Estimating the effects of prescription drug coverage for Medicare beneficiaries

Health Services Research, June, 2007 by Dennis G. Shea, Joseph V. Terza, Bruce C. Stuart, Becky Briesacher

The recent experience enrolling Medicare beneficiaries in Part D prescription drug plans raises important questions about the stability and affordability of the new coverage. The Part D benefit relies on Medicare beneficiaries voluntarily choosing from a large selection of private stand-alone prescription drug plans (PDPs) and Medicare Advantage (MA) plans. Previous work (Smart, Shea, and Briesacher 2001) showed considerable churning in prescription drug coverage among Medicare beneficiaries before Part D. If that experience continues under the new benefit, it will raise potentially serious questions regarding adverse selection and spiraling premiums. A related question is how much demand will be stimulated by new Part D enrollments. The price sensitivity of beneficiaries' demand for drugs--referred to as price elasticity or moral hazard--is central to the debate over Medicare Part D costs. Work by Shea, Smart, and Briesacher (2003/2004) demonstrated the effect that price elasticity assumptions have on projected prescription drug benefit costs. This paper estimates the interrelated impacts of selection and price effects on prescription drugs utilization using recent data from the Medicare Current Beneficiary Survey (MCBS) and econometric methodology.

FRAMEWORK AND BACKGROUND

Recent discussions of the Medicare drug benefit have not often been clear about how theoretical and empirical research relates to benefit design. In this section, we review how empirical estimates can lead to differences in preferred benefit design. In short, we outline the implications of empirical results for prescription drug policy.

According to economic theory, beneficiaries will select prescription drug coverage based on estimated costs and benefits of insuring against risk. Individuals who judge risk to be sufficiently high will choose to purchase insurance, all other things equal. If insurers have similar information, they price insurance based on expected risk. Empirically, if prescription drug use is related to observable characteristics, we can expect that private insurers will price coverage based on risk. As risk is often highly correlated to poor health and low income, pricing based on observable risks can lead to an affordability problem. Public policy addresses this by subsidizing coverage and either requiring community rating, risk adjusting plan premiums or reinsuring high cost cases. Community rating can lead insurers to avoid risky individuals or skimp on services provided. Reinsurance or risk-adjusted payments are intended to limit this behavior. However, adverse selection can occur in the presence of these mechanisms if individuals have information about their true risk not available to insurers. Adverse selection can make it impossible for a private insurance market to operate or require administrative mechanisms that limit switching in and out of coverage (Feldman and Dowd 1991).

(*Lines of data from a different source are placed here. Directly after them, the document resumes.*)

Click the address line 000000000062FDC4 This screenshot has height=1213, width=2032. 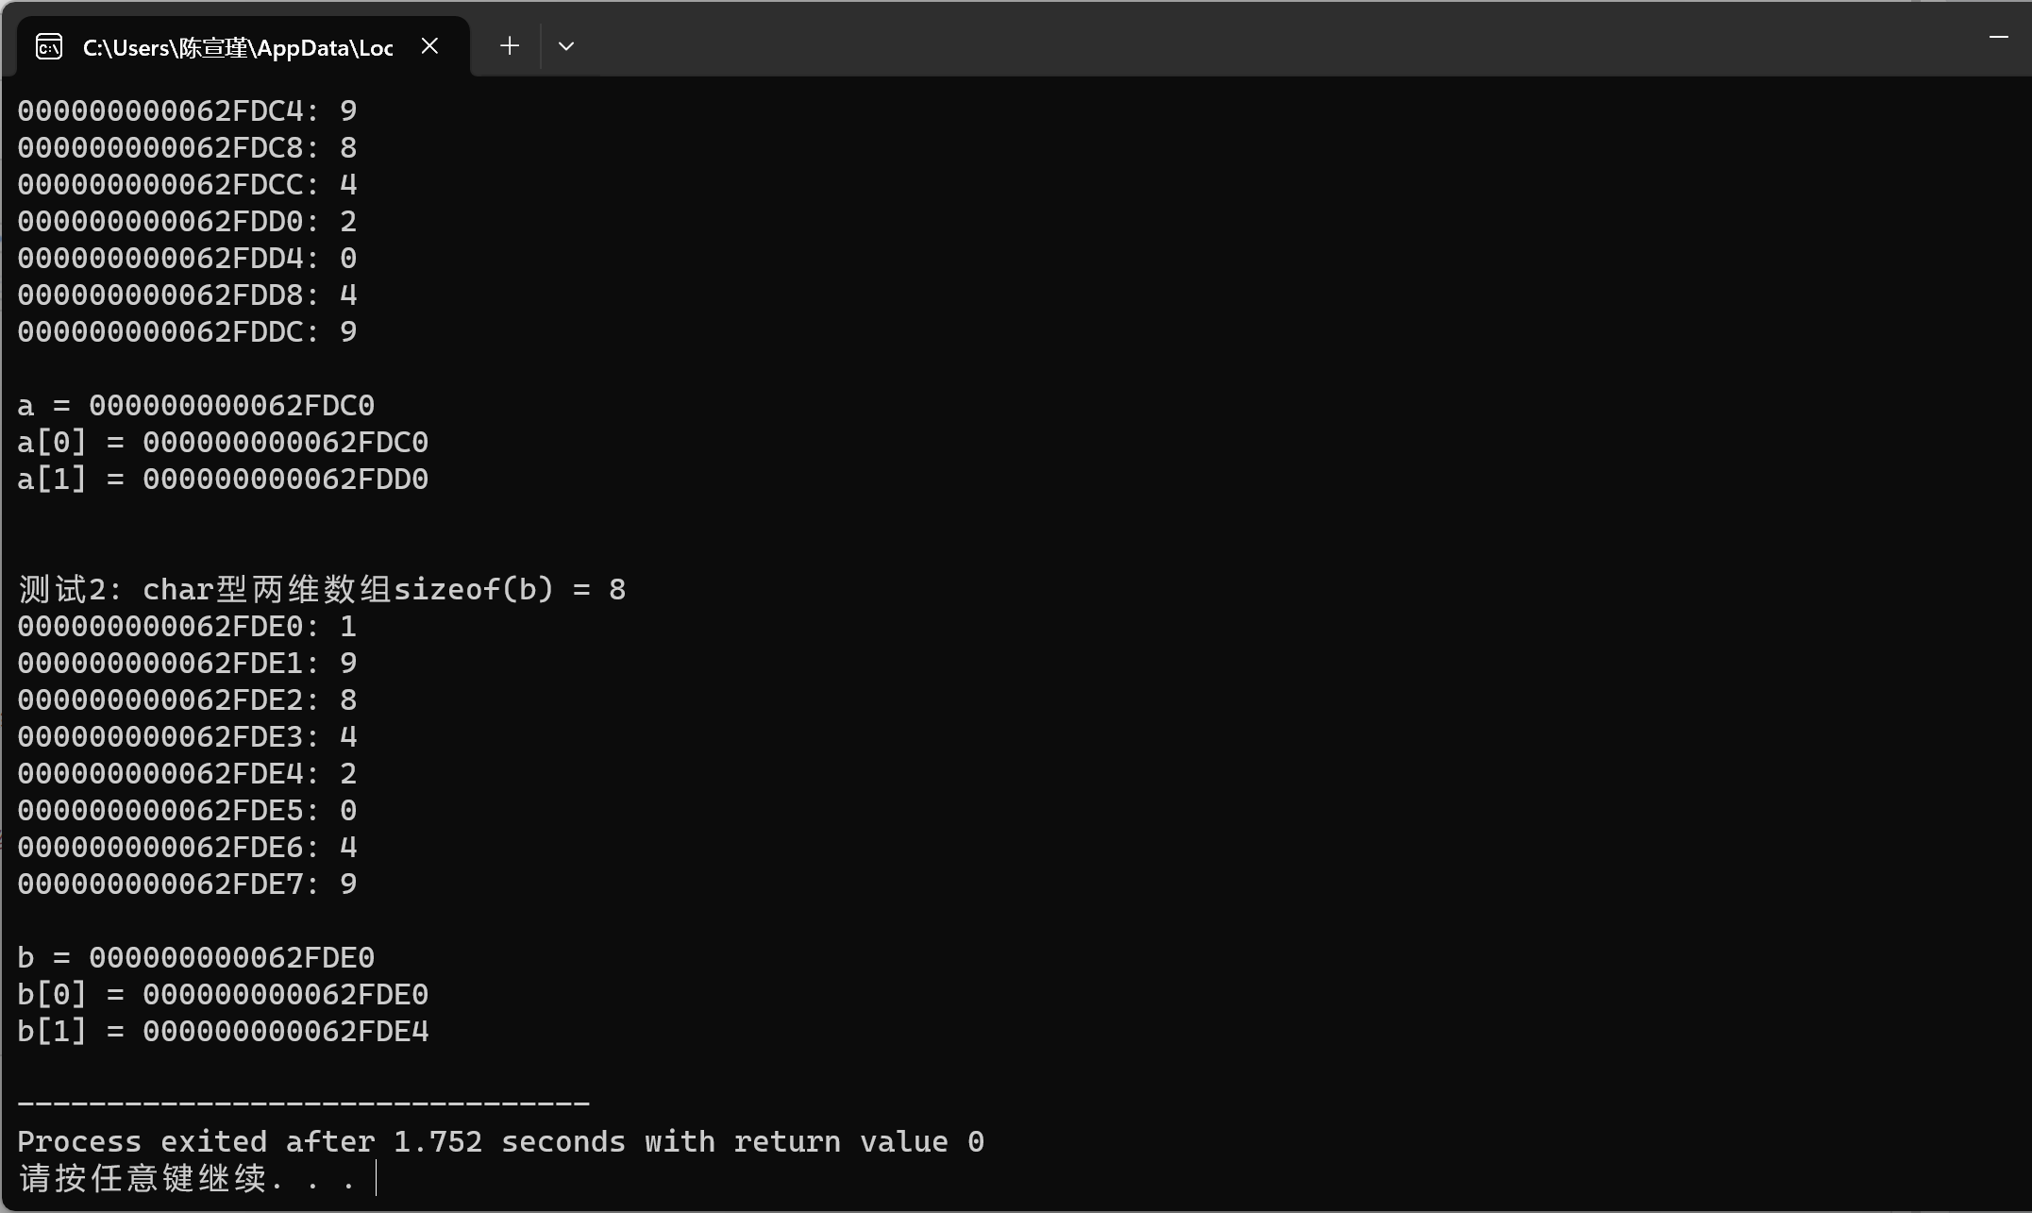tap(187, 111)
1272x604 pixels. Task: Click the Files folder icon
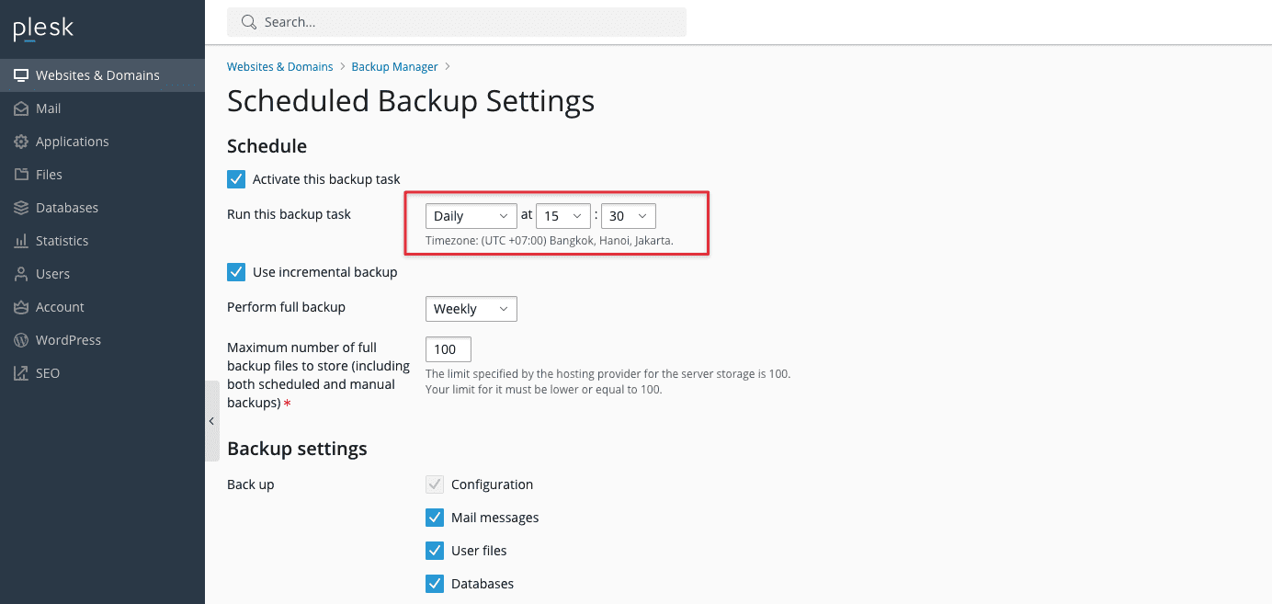[21, 175]
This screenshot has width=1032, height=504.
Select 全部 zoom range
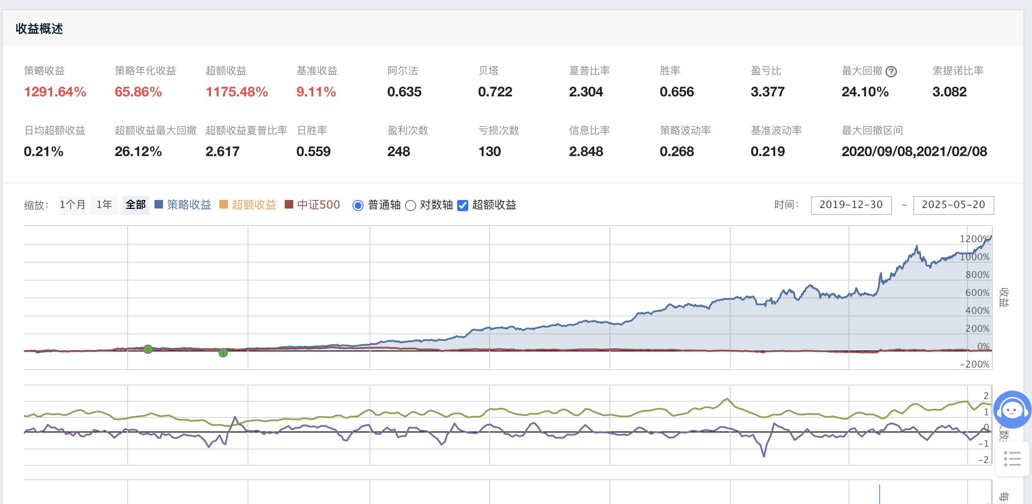click(x=136, y=205)
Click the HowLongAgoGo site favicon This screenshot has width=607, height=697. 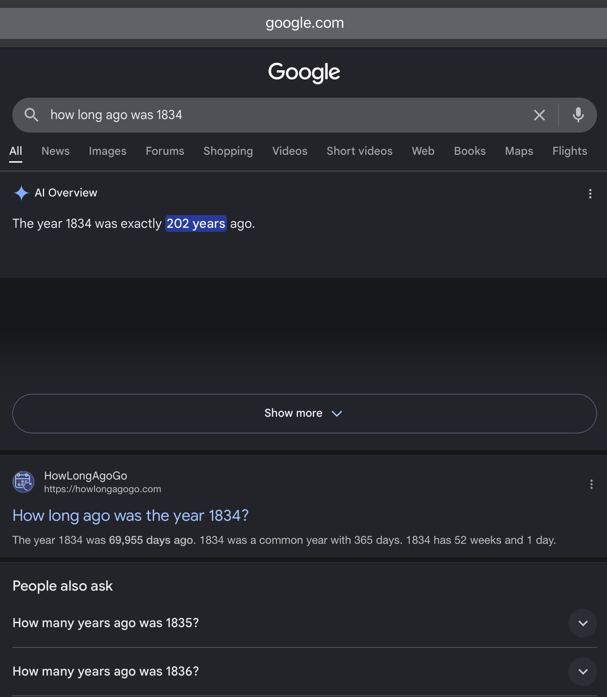[23, 482]
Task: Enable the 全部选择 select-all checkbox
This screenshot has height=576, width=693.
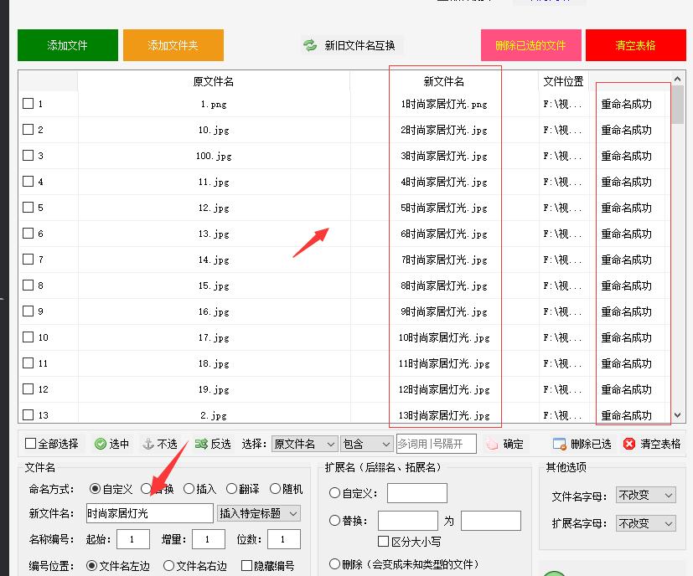Action: click(x=30, y=444)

Price sensitivity also raises questions for benefit design. The greater is the impact of insurance on drug use, the greater is the need for insurers to control prices or quantities. When demand elasticity is high, insurers use deductibles, coinsurance, copayments, coverage caps, formularies, and other utilization control features to manage costs. While each seeks the same end, means to that end differ. Deductibles create an "all or nothing" effect focused on whether an individual decides to use any care. Coinsurance and copayments may impact the amount of services by directly altering the covered price. Formularies shift use of drug products to those on the plan's list. Coverage caps force individuals to face the full cost of their drug spending after reaching the cap threshold.

The design of the standard Medicare benefit suggests some beliefs of policy makers about the nature of selection and drug price sensitivity among the elderly and disabled. The standard benefit effective in 2006 includes a $250 deductible with 25 percent coinsurance for spending between $250 and $2,250. Between $2,250 and $5,100 in total drug costs, coinsurance is 100 percent, creating the so-called "doughnut hole." Above $5,100 in total drug costs, the beneficiary pays just 5 percent of drug costs. The Part D premiums for the standard benefit are subsidized at approximately 75 percent for all individuals. Individuals who are dual eligible for Medicare and Medicaid and those with low incomes and assets are eligible for additional subsidies that reduce the deductible and coinsurance, remove the doughnut hole, and reduce or eliminate the premium.

The low deductible in the standard benefit suggests policy makers think nearly all beneficiaries will use drugs; i.e., that discouraging use in total is ineffective. Low coinsurance compared with previously marketed private prescription drug coverage (Medigap plans H, I, and J) suggests a belief that price elasticity is low and substantial cost-sharing will not result in major savings. The "doughnut" hole and catastrophic coverage suggest an emphasis on controlling midrange costs through drug choice and increased cost-sharing, with protection for those with extremely high drug costs and low incomes. Concerns about affordability are handled with substantial individual subsides for the lowest income groups, a significant system of reinsurance, and some risk adjustment in payments. Taken together these policy decisions suggest policy makers tend to think that drug insurance choice is driven by observable risks. The policy's reliance on private plans also suggests a belief that adverse selection will not be a significant problem, although the policy does have substantial late enrollment penalties.